Drug, vaccine and surgery

Obesity is a burgeoning nightmare for everyone involved in healthcare delivery. New treatment possibilities can help to solve this probelm.

George Fielding MD, Surgical Weight Loss Programme
George Fielding MD, Surgical Weight Loss Programme

Efforts to tackle this ballooning health problem, which leads to so many others, include the development of a vaccine, as well as drugs that can reduce the appetite. Recently, for example, a drug said to control appetite by blocking activity in the brain area that regulates the body’s energy balance and ability to break down sugars and fats in the blood - and which reduced the weight of four in 10 people by 10% in clinical trials - became available in the UK, where over 1.2 million people are reported to be morbidly obese. (NB: the drug still needs approval from the National Institute for Clinical Excellence (NICE), before it can become available to all National Health Service patients.)

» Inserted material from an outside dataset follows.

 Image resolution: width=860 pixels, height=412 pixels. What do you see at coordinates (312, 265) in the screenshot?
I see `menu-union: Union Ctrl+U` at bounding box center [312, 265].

Meanwhile, a vaccine against obesity could be in the offing. Scientists at the Scripps Research Institute, in California, have reported their development of a method to make the immune system produce antibodies that attack ghrelin, a recently discovered hormone that decreases energy expenditure and fat breakdown. Given the vaccine, fat rats ate normally yet lost weight.

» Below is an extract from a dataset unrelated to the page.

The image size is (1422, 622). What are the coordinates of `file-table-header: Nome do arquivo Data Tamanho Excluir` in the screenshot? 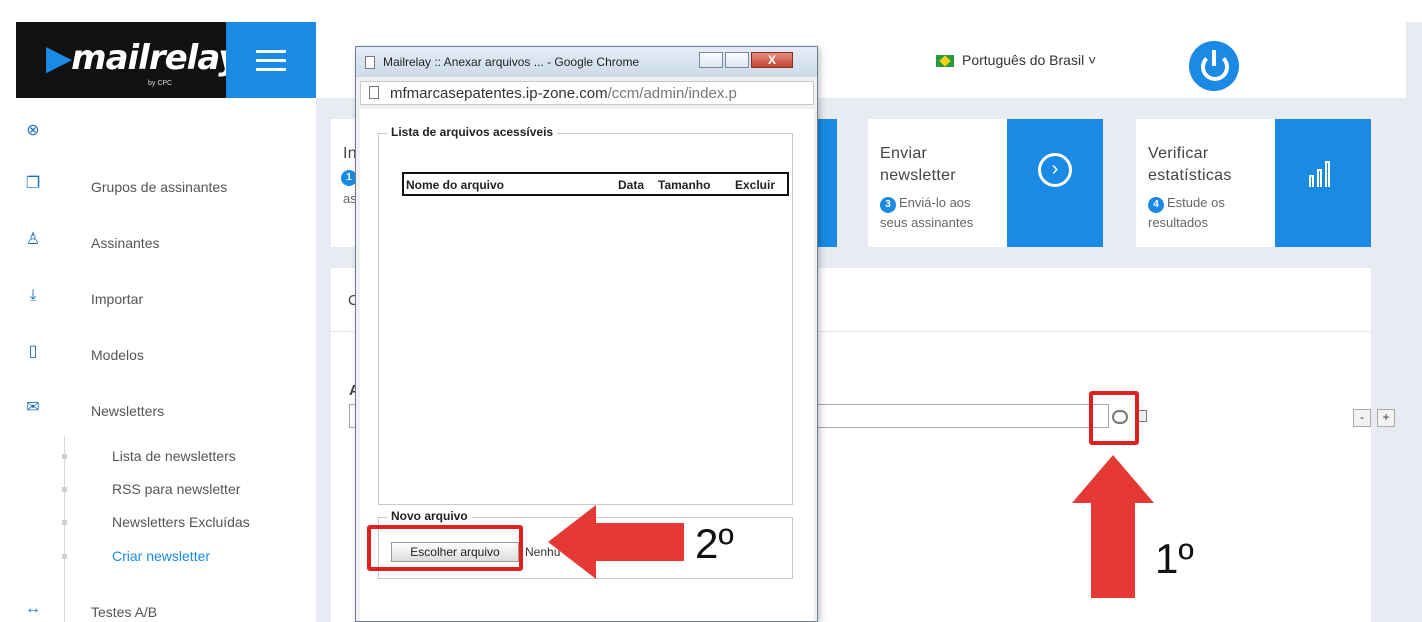 It's located at (596, 184).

However, for many who cannot respond to nutrition control and increased exercise, another possible route is surgery. The options include a gastric bypass or bariatric (or lap band) surgery. Both are laparoscopic procedures. During a gastric bypass a small stomach pouch is created and a small intestine is grafted on to it, so that food will not only bypass the stomach, but also much of the intestine.

In bariatric surgery, an inflatable band is fixed around the stomach, thus dividing it into two areas. By forming a smaller pouch at the top, less food can be taken in but the patient feels no continuing hunger. The food then moves into the lower portion of the stomach and digestion continues normally.

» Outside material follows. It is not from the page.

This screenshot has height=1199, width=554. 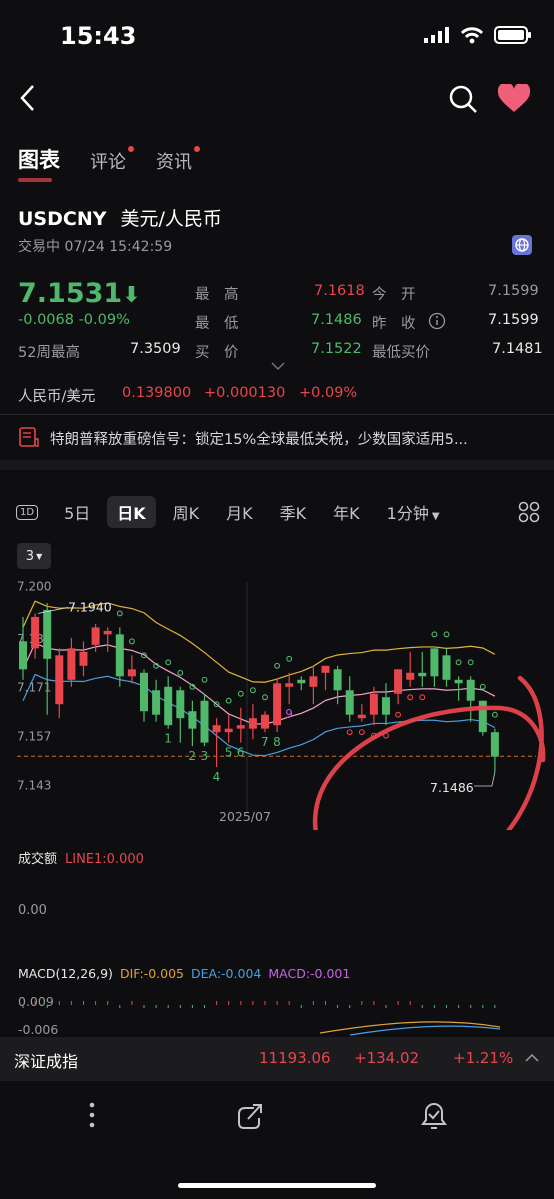 What do you see at coordinates (401, 353) in the screenshot?
I see `lowest-ask-label: 最低买价` at bounding box center [401, 353].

The band can be inflated with saline solution so that the opening to the lower chamber decreases, again increasing food restriction. Generally the band needs two adjustments, the first about six weeks after surgery. 

During the recent annual meeting of the Society of American Gastrointestinal and Endoscopic Surgeons, George Fielding MD, of the Surgical Weight Loss Programme, at New York University Medical Centre, USA, presented initial results on using laparoscopic bariatric surgery to treat obese teenagers.

Since 2001, 46 female and 12 male teenagers received lap band surgery within the programme. Their ages ranged between 13-19 years. Before the surgery, the average weight of the group was 300 pounds, and the average body mass index (BMI) was 51 kg/m2. Many suffered obesity-related co-morbidities, usually asthma, depression and dyslipidaemia.

Surgery averaged 35 minutes. Most patients were discharged within 24 hours.

There were no acute re-admissions or repeat surgery. In post-surgery follow-ups, which began three months later and continued for four years, the patients’ weight loss steadily progressed. After a year, average weight dropped from 300 to 211 pounds (average loss: 57%) and BMI had reduced by 18 points. In addition, Dr Fielding reported that, although two cases needed antidepressants, all co-morbidities resolved in that year.

The programme’s study also suggests this surgery is safe. Only two lap band slippages occurred, there was one case of leakage and two of hiatus hernia.

Also presented at the meeting, another study showed similar results from using Roux-en-Y gastric bypass surgery.

In this Brazilian study - involving 42 obese youngsters, aged 13-18 years, also had a several co-morbidities, which included diabetes, high serum insulin, depression, hypertension, asthma, cholelithiasis, arthropathy, and reflux disease - the average hospital stay averaged 30 hours. No intra-operative revisions were needed. There were no intra-operative complications, conversions or deaths.

48 months later, the patients’ average BMI had dropped from 45 kg/m2 to 23.5 kg/m2. Weight did not rise, nor was any malnutrition observed.